▶ [SOURCE DOCUMENT]:
= Beginning of Section =

You said earlier that the moral te(…) are thinking about it the wrong way round.
My problem is that atheists do not provide me with any evidence to be “good” or to be moral other than acceptance to society, and even then, in a libertarian society they have no obligation to be good…
Repercussions, both personal and societal.
Empathy with one’s fellow creatures.
An innate, evolved sense of right and wrong.
Then, pray tell, whence cometh evil?
😉
Your assertion:
Morality (good) is the way to happyness.
People want to be happy.
People are moral (good).

If people are moral (good), where does the evil come from?
 
That doesn’t mean we have to have faith in people…
To not have faith in people would take all the meaning out of the parable of the Good Samaritan. No point trying to emulate the Samaritan when we can’t trust anyone else. Jesus didn’t teach us to be gullible, but He didn’t teach us to be paranoid either. 😃
How is it that you can state that God can judge us if morality is subjective. If God says: “Your action X is evil, so you must go to Hell”, you can state “The collective subjective morality of society didn’t consider it evil, so You are wrong.”…
Not sure God works like an auditor. I’ve heard Catholics say that you can only sin if you know it’s a sin, which provides a great get out clause. But also, only those who believe God keeps a score-card can suffer from the compulsive disorder of scrupulosity. If Paul is right and not acting in faith is sin, God does not need piles of law books, He simply reads what’s on our hearts. Faith then leads us onward.
… then the “greater good” you refer to is arbitrary and is unreasonable. That is not what Jesus teaches.
Jesus doesn’t teach the “greater good” system of ethics, but it may be the only one in which it would be possible to condone torture (e.g. to try to obtain information from a suspected terrorist that would save lives). The principle of whether to condone torture at all, the circumstances in which it is authorized, and the methods allowed can be neither arbitrary nor unreasoned. Personally I say never but there must be many leaders who have wrung their souls over this dilemma.
Maybe not, but if morality is subjective we can argue for no “good” coming from our creation. Our creation could just as easily be “evil”.
But then everyone who used to treat women as inferior to men is now in hell. While not liking the word, I’m tempted to say you’re a relativist. 🙂
I’ll take them any time 😛
Great, but you were the one saying “… it’s precisely because protestant relativism can agree to anything…” and I was responding that Catholics seem to be the same.
That may be a subjective definition. According to what I understood from its use, Faith is the absolute trust without factual evidence.

= End of Section =

▶ [TASKS TO CARRY OUT]:
1. Could you write out the part of the discussion of morality and faith that opens with the words containing "You said earlier" and closes with "personal and societal."?
2. What does the morality discussion offer in direct reply to the complaint that atheists give no evidence for being good or moral other than acceptance by society?
3. Can you carry on the discussion of morality and faith from the point where it stops?

▶ [SOURCE DATA]:

= Beginning of Section =

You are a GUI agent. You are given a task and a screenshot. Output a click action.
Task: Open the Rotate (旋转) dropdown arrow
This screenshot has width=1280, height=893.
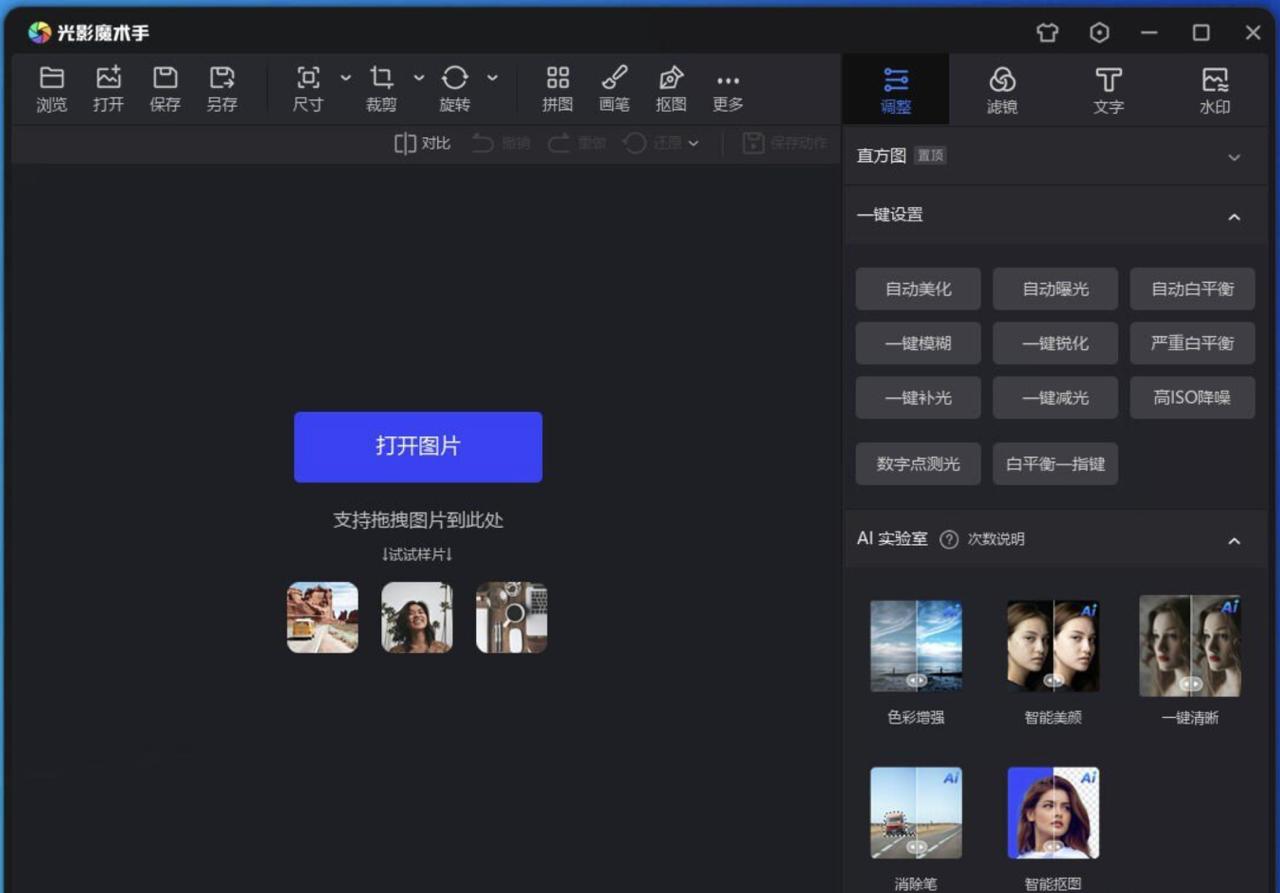coord(493,78)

= End of Section =

▶ [EXPECTED OUTPUTS]:
1.
You said earlier that the moral te(…) are thinking about it the wrong way round.
My problem is that atheists do not provide me with any evidence to be “good” or to be moral other than acceptance to society, and even then, in a libertarian society they have no obligation to be good…
Repercussions, both personal and societal.

2.
- Repercussions, both personal and societal
- Empathy with one's fellow creatures
- An innate, evolved sense of right and wrong

3.
You have your own personal subjective definition, the dictionary gives a collective subjective definition.
What is your definition of relativism then?
Relativism is not a single doctrine but a family of views whose common theme is that some central aspect of experience, thought, evaluation, or even reality is somehow relative to something else. – Stanford

Note the Stanford article is exceptional long - the word has no real meaning unless qualified. It is normally used on CAF to put down any idea or person that doesn’t conform to one’s own orthodoxy. 😛
 
It’s only religions that claim a causal link with morality, where (imo) there isn’t one.
One way it may happen is this:

If we believe that our king or emperor is appointed by our god (as most did in past times), it’s natural to think of laws as being handed down from our god via the royal line. Since the king can’t be everywhere at once, it’s then natural to think of our god as judging our compliance with these laws. If our god is unchanging, these laws must be eternal.

But in a secular democracy we can change laws by referendum. Our god doesn’t need a set of statutes to judge us. Simply, we sin when we don’t act in faith (or if you like, we do wrong when we don’t act in conscience). We then see morality as dependent on various things, and don’t give ourselves the right to condemn everyone in past ages just because we see things differently now.

The big problem is when the royal line and the state clash. For example, in other walks of life we may have gone beyond the age-old tradition of treating women as second class citizens.

The idea that we can only be good by believing in a chosen god begs the question of how come the folk who don’t believe in our god are still around, when surely in their unspeakable evilness they should all have murdered each other by now. 😃
 
inocente

*Not sure God works like an auditor. *

God is an auditor. He listens to us even when we do not speak.

I’ve heard Catholics say that you can only sin if you know it’s a sin, which provides a great get out clause.

You’ve also heard Catholics say we all all born with the natural law inscribed on our hearts. So the problem is to distinguish between honest and dishonest knowledge of what is right and wrong. God knows our hearts, and God knows when we deliberately fool ourselves into thinking that wrong is right. In that sense truly there is no “great get out clause.” that relativists are always looking for. 😉
 
The problem being that the Bible isn’t a single book, nor is it stated in it which verses are allegorical or not (at least for most of the OT).
Right - so how do we know? Once upon a time the whole thing was taken literally. The rise in the labelling of passages as allegorical seems to correspond directly to their disproof by science! This is only my opinion, and I’m happy to be shown I’m wrong.

But in any event - who decides what’s what?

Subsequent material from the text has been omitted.